Домой! Куда — домой? Это означало лишь — туда, где сейчас работал и жил в гостинице отец. Никакого дома у Дирка там не было. И нигде не было. А тут — был!
Как ни смешно, но именно тут, в этой неуютной и чужой стране, у Дирка появился свой дом. Его снял еще отец, пока работал здесь, не дом, конечно, а скромную, но приятную квартиру при греческой церкви в восточной, арабской части Иерусалима. Дирк старательно ее устроил по своему вкусу — наконец-то ему удалось сделать что-то по своему вкусу! — и впервые в жизни почувствовал себя в ней дома. Это было замечательное чувство, и оставить его, как советовал непонимающий Рифат, Дирк ни за что не хотел.
Но денег не было, и работы не было, и отец обещания не выполнял, не умирал. На черную работу Дирк, разумеется, пойти не мог, а на приличную теперь, когда он перестал быть приглашенным иностранным специалистом, без разрешения не брали. За квартиру свою Дирк не беспокоился, безмозглый поп-киприот, содержатель церкви, проникся почему-то необычайным уважением к его отцу, когда тот здесь жил, и теперь терпеливо переносил неплательщика сына. Но телефон ему уже отключили, грозились отключить и электричество, а там и воду. Он задолжал во всех ближних лавках, ему отказывались продавать еду в кредит.
Выход, правда, был, и очень простой.
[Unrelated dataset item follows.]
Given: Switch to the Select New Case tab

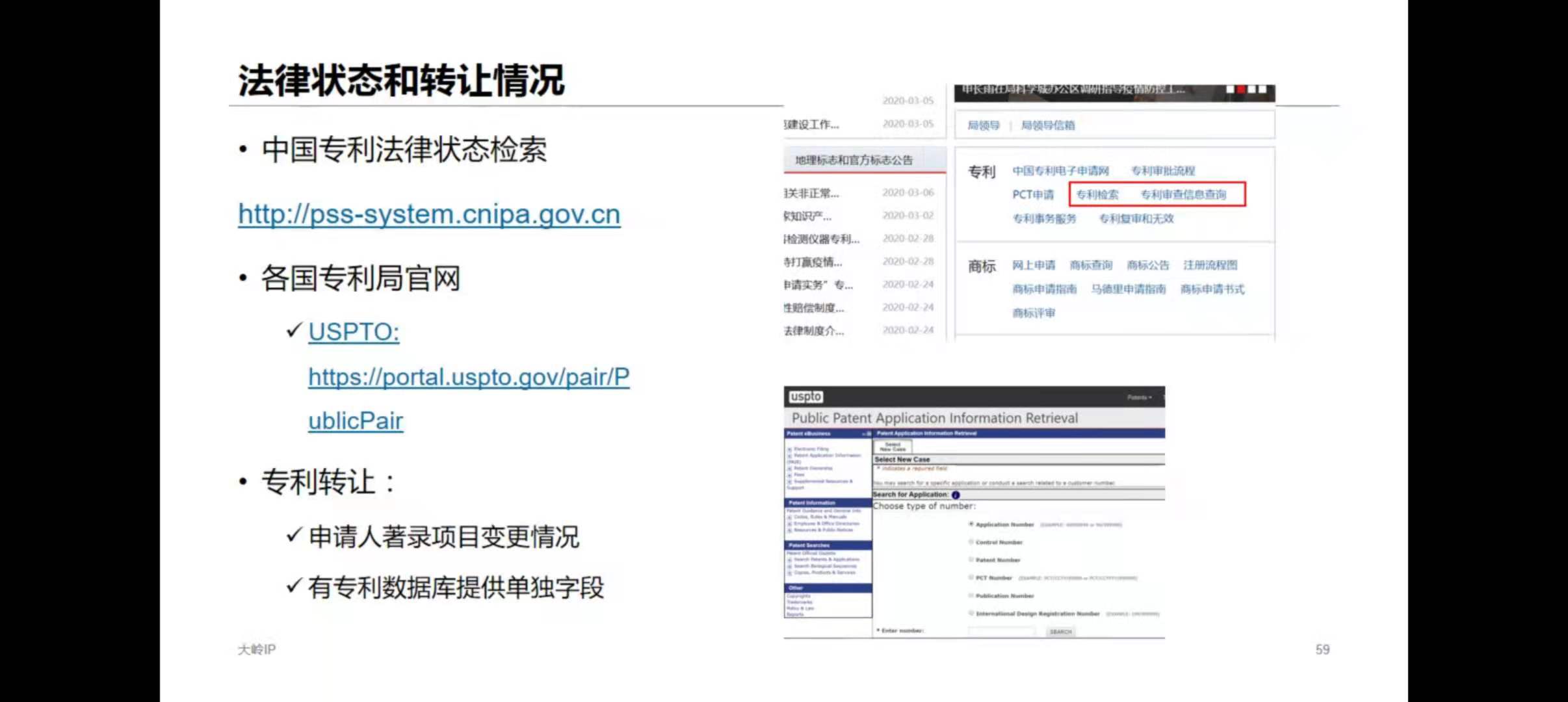Looking at the screenshot, I should 893,447.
По матери-еврейке Дирк имел право не сходя с места превратиться в израильского гражданина и сразу получить кое-какие деньги, льготы и привилегии. Но это означало окончательно превратиться в еврея, притом в здешнего еврея, все существо Дирка противилось этому.
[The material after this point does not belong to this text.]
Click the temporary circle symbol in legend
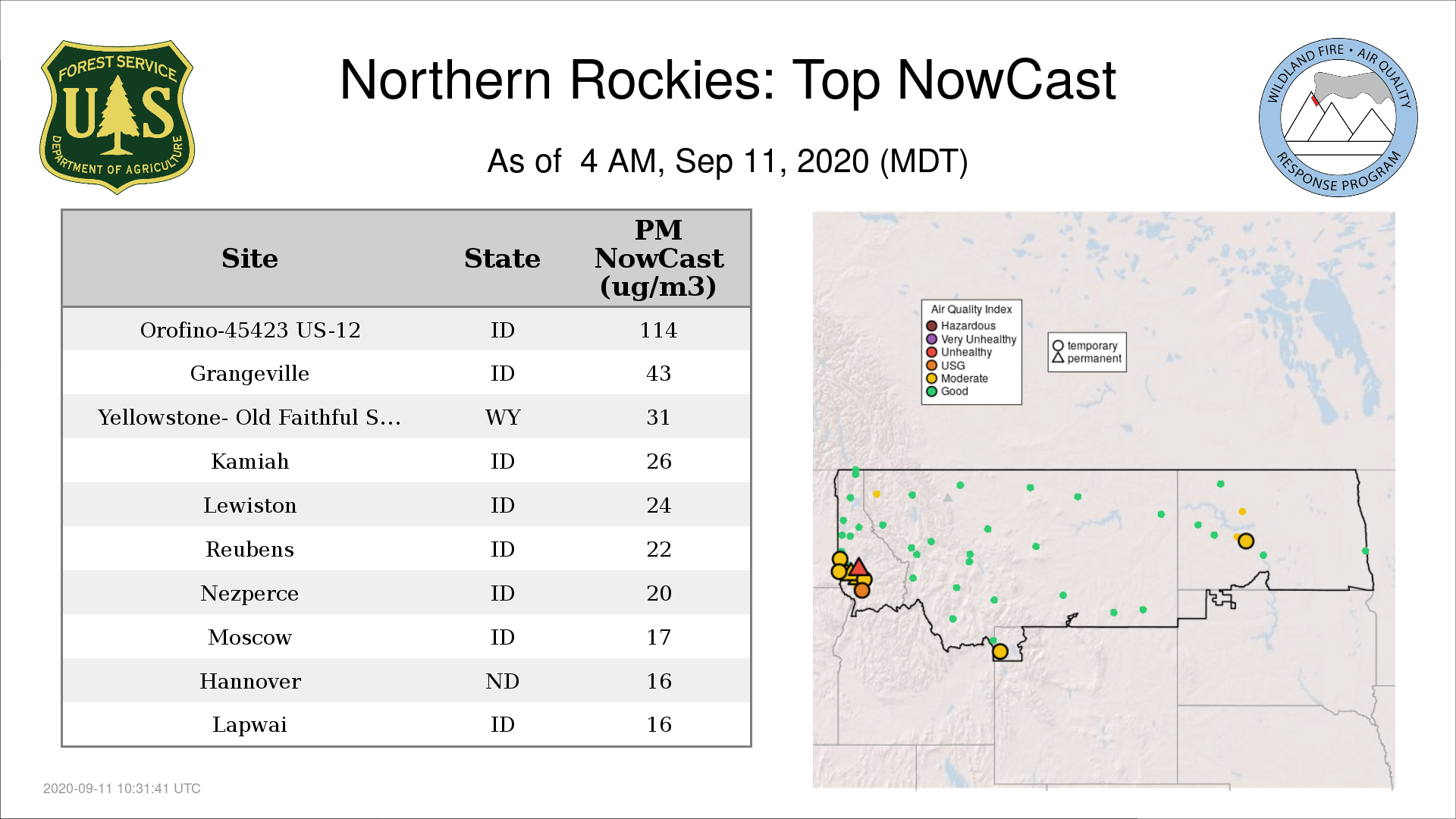This screenshot has height=819, width=1456. pos(1058,346)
Тем более что к тому времени Дирк уже познакомился с Рифатом. Тот привел его к себе домой, познакомил с родителями, и Дирк впервые за много месяцев как следует поел свежей домашней пищи, непривычной, но очень вкусной. Мягкий и сдержанный, Рифат смотрел Дирку в рот, почтительно выслушивал его рассуждения о политике и о людях и никогда ему не возражал. И если, что случалось нередко, Дирка заносило и он начинал рассказывать о вещах, которых и не было никогда, — сам он называл это “мои обдуманные догадки”, другие же, непонимающие, обычно считали это просто враньем, — Рифат никогда не выражал никаких сомнений. И очень скоро он, наряду с квартирой, стал самой крепкой нитью, привязывавшей Дирка именно к этому месту.
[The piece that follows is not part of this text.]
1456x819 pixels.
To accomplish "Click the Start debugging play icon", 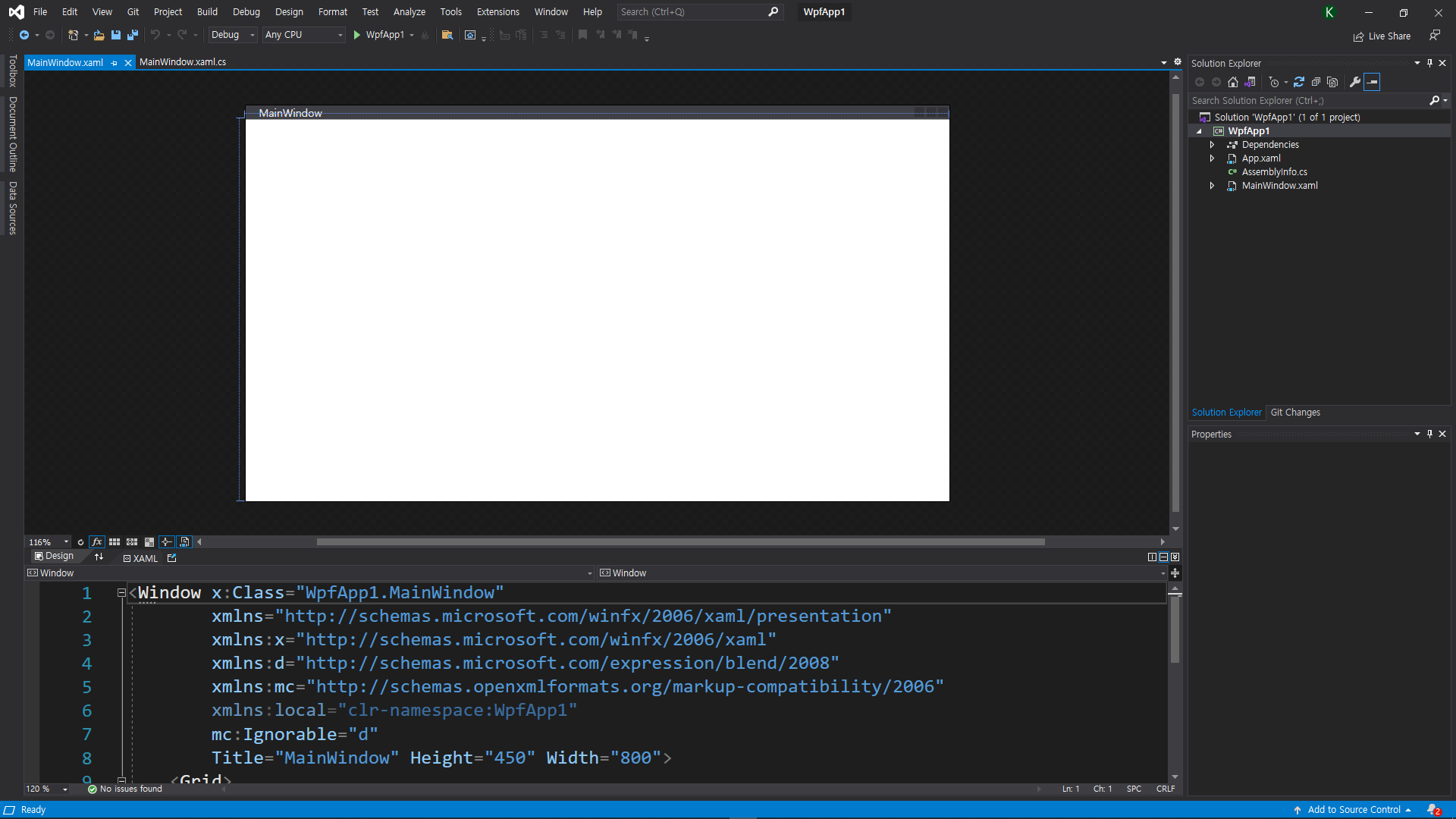I will [357, 35].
До сих пор у Дирка не было друзей, опять же, считал Дирк, из-за отца, из-за их кочевой жизни. И еще из-за того, что люди, все равно в какой стране, как-то странно вели себя с Дирком. Сперва они вроде бы и не против были с ним подружиться, но, пообщавшись раз-другой, почему-то начинали уклоняться и исчезали из поля зрения. А ведь он был и словоохотлив, и немало повидал, и в жизни понимал уж наверняка не меньше, чем другие, особенно здешние, израильтяне. Эти вообще, они просто не умели и не хотели оказать человеку должного уважения.
А с Рифатом все было просто и легко. Познакомились они, как думал Дирк, случайно, в очереди на почте, но и позже, когда он понял, что знакомство было не случайное, что Рифат намерен его использовать, это его не оскорбило, а, наоборот, польстило, вот где его и его мастерство оценили по достоинству. И это мастерство будет употреблено для достойной цели, не для каких-то никому не нужных картин, а для настоящего дела. Что, папа, съел? — мысленно злорадствовал Дирк. Сунул меня в Израиль, думал сделать из меня еврея, а вот и не вышло по-твоему! Мы теперь вместе с Рифатом пошлем твой Израиль куда подальше!